What you need to do: Reproduce the text of every entry below, replacing "icon" with "symbol" wherever it occurs and changing nothing else. Leave the pictures out of your answer.

Data to process:

□ □ □

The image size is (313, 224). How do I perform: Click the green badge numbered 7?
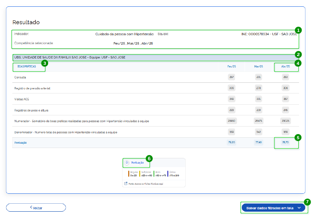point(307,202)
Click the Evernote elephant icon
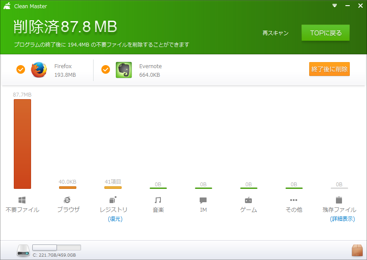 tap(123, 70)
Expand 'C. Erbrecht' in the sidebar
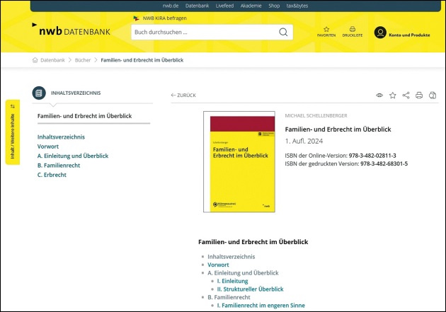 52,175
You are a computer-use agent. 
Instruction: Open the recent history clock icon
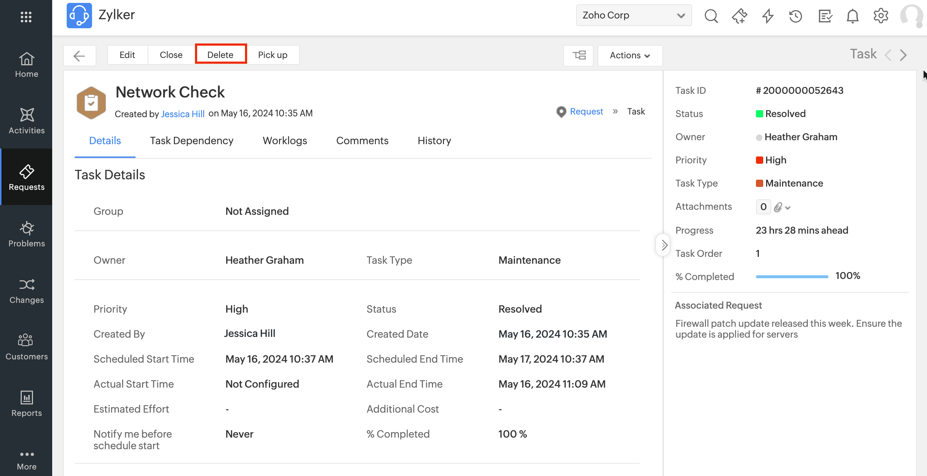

□ □ □

Full solution:
The image size is (313, 224). How do I perform: Click the green badge numbered 7?
point(307,202)
Click the Evernote elephant symbol
 tap(123, 70)
Expand 'C. Erbrecht' in the sidebar
 52,175
You are a computer-use agent. 
Instruction: Open the recent history clock symbol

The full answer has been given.